**What the task requires:** Every entry must be echoed exactly.

**Source data:**
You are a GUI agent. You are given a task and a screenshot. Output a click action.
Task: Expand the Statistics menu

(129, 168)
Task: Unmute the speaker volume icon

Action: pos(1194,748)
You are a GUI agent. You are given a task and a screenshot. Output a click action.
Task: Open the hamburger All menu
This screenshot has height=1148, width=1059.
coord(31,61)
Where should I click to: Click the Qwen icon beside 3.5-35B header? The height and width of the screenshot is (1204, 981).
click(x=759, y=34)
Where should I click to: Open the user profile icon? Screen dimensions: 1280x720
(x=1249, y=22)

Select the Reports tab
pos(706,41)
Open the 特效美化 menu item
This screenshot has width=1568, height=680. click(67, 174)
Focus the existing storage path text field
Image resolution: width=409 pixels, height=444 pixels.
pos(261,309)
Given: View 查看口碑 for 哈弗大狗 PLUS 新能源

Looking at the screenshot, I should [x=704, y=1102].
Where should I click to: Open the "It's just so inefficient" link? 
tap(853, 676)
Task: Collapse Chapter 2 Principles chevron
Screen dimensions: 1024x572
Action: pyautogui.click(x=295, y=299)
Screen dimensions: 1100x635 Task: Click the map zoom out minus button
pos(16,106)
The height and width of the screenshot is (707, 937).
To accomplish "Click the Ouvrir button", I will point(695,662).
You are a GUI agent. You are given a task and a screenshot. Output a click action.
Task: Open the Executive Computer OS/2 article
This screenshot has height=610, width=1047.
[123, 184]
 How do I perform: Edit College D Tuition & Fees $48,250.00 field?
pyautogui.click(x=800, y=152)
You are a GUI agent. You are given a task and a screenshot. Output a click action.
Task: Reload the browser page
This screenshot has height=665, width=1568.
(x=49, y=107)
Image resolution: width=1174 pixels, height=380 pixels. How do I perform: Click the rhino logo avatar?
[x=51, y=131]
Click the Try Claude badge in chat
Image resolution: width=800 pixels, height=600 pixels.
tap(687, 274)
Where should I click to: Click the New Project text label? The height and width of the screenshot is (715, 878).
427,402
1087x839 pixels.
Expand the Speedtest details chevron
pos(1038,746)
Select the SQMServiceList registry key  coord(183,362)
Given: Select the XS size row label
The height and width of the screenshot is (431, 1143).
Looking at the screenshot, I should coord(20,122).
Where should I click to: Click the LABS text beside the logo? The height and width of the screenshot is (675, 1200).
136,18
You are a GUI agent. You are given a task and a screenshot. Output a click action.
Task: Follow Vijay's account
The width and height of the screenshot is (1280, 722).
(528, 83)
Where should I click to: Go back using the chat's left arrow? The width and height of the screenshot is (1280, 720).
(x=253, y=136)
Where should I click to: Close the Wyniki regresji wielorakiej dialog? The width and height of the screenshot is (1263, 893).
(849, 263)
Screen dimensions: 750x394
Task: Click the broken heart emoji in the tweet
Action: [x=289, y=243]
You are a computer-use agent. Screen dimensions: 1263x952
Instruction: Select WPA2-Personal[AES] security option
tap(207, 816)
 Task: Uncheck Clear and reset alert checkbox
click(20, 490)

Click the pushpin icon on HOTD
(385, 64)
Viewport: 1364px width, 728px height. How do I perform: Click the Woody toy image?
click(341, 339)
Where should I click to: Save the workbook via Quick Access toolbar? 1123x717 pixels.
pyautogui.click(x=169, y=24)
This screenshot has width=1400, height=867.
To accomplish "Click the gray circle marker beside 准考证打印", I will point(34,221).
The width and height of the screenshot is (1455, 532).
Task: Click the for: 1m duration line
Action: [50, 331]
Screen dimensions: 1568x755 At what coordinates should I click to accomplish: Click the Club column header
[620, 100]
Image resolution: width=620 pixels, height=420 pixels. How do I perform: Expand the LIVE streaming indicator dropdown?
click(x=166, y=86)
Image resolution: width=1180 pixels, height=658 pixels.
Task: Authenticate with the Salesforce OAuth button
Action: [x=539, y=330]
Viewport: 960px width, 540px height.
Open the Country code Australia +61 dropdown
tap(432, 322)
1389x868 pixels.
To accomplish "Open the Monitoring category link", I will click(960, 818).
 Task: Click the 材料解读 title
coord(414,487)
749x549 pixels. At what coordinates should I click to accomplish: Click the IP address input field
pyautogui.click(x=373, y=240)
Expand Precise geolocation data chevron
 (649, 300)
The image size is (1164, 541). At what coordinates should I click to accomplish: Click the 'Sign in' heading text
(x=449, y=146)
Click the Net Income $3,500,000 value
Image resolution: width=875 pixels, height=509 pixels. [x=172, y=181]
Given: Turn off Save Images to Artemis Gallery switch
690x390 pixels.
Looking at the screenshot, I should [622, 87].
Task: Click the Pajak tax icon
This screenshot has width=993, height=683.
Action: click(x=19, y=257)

**Task output:**
You are a GUI agent. You are given a task and a screenshot. Output a click action.
Task: Expand the Statistics menu

(129, 168)
Task: Unmute the speaker volume icon

Action: pos(1194,748)
You are a GUI agent. You are given a task and a screenshot. Output a click action.
Task: Open the hamburger All menu
This screenshot has height=1148, width=1059.
coord(31,61)
Where should I click to: Click the Qwen icon beside 3.5-35B header? The height and width of the screenshot is (1204, 981).
click(x=759, y=34)
Where should I click to: Open the user profile icon? Screen dimensions: 1280x720
(x=1249, y=22)

Select the Reports tab
pos(706,41)
Open the 特效美化 menu item
This screenshot has width=1568, height=680. click(67, 174)
Focus the existing storage path text field
Image resolution: width=409 pixels, height=444 pixels.
pos(261,309)
Given: View 查看口碑 for 哈弗大狗 PLUS 新能源

Looking at the screenshot, I should [x=704, y=1102].
Where should I click to: Open the "It's just so inefficient" link? 
tap(853, 676)
Task: Collapse Chapter 2 Principles chevron
Screen dimensions: 1024x572
Action: pyautogui.click(x=295, y=299)
Screen dimensions: 1100x635 Task: Click the map zoom out minus button
pos(16,106)
The height and width of the screenshot is (707, 937).
To accomplish "Click the Ouvrir button", I will point(695,662).
You are a GUI agent. You are given a task and a screenshot. Output a click action.
Task: Open the Executive Computer OS/2 article
This screenshot has height=610, width=1047.
[123, 184]
 How do I perform: Edit College D Tuition & Fees $48,250.00 field?
pyautogui.click(x=800, y=152)
You are a GUI agent. You are given a task and a screenshot. Output a click action.
Task: Reload the browser page
This screenshot has height=665, width=1568.
(x=49, y=107)
Image resolution: width=1174 pixels, height=380 pixels. How do I perform: Click the rhino logo avatar?
[x=51, y=131]
Click the Try Claude badge in chat
Image resolution: width=800 pixels, height=600 pixels.
tap(687, 274)
Where should I click to: Click the New Project text label? The height and width of the screenshot is (715, 878).
427,402
1087x839 pixels.
Expand the Speedtest details chevron
pos(1038,746)
Select the SQMServiceList registry key  coord(183,362)
Given: Select the XS size row label
The height and width of the screenshot is (431, 1143).
Looking at the screenshot, I should coord(20,122).
Where should I click to: Click the LABS text beside the logo? The height and width of the screenshot is (675, 1200).
136,18
You are a GUI agent. You are given a task and a screenshot. Output a click action.
Task: Follow Vijay's account
The width and height of the screenshot is (1280, 722).
(528, 83)
Where should I click to: Go back using the chat's left arrow? The width and height of the screenshot is (1280, 720).
(x=253, y=136)
Where should I click to: Close the Wyniki regresji wielorakiej dialog? The width and height of the screenshot is (1263, 893).
(849, 263)
Screen dimensions: 750x394
Task: Click the broken heart emoji in the tweet
Action: [x=289, y=243]
You are a computer-use agent. Screen dimensions: 1263x952
Instruction: Select WPA2-Personal[AES] security option
tap(207, 816)
 Task: Uncheck Clear and reset alert checkbox
click(20, 490)

Click the pushpin icon on HOTD
(385, 64)
Viewport: 1364px width, 728px height. How do I perform: Click the Woody toy image?
click(341, 339)
Where should I click to: Save the workbook via Quick Access toolbar? 1123x717 pixels.
pyautogui.click(x=169, y=24)
This screenshot has width=1400, height=867.
To accomplish "Click the gray circle marker beside 准考证打印", I will point(34,221).
The width and height of the screenshot is (1455, 532).
Task: Click the for: 1m duration line
Action: [50, 331]
Screen dimensions: 1568x755 At what coordinates should I click to accomplish: Click the Club column header
[620, 100]
Image resolution: width=620 pixels, height=420 pixels. How do I perform: Expand the LIVE streaming indicator dropdown?
click(x=166, y=86)
Image resolution: width=1180 pixels, height=658 pixels.
Task: Authenticate with the Salesforce OAuth button
Action: [x=539, y=330]
Viewport: 960px width, 540px height.
Open the Country code Australia +61 dropdown
tap(432, 322)
1389x868 pixels.
To accomplish "Open the Monitoring category link", I will click(960, 818).
 Task: Click the 材料解读 title
coord(414,487)
749x549 pixels. At what coordinates should I click to accomplish: Click the IP address input field
pyautogui.click(x=373, y=240)
Expand Precise geolocation data chevron
 (649, 300)
The image size is (1164, 541). At what coordinates should I click to accomplish: Click the 'Sign in' heading text
(x=449, y=146)
Click the Net Income $3,500,000 value
Image resolution: width=875 pixels, height=509 pixels. [x=172, y=181]
Given: Turn off Save Images to Artemis Gallery switch
690x390 pixels.
Looking at the screenshot, I should [622, 87].
Task: Click the Pajak tax icon
This screenshot has width=993, height=683.
Action: click(x=19, y=257)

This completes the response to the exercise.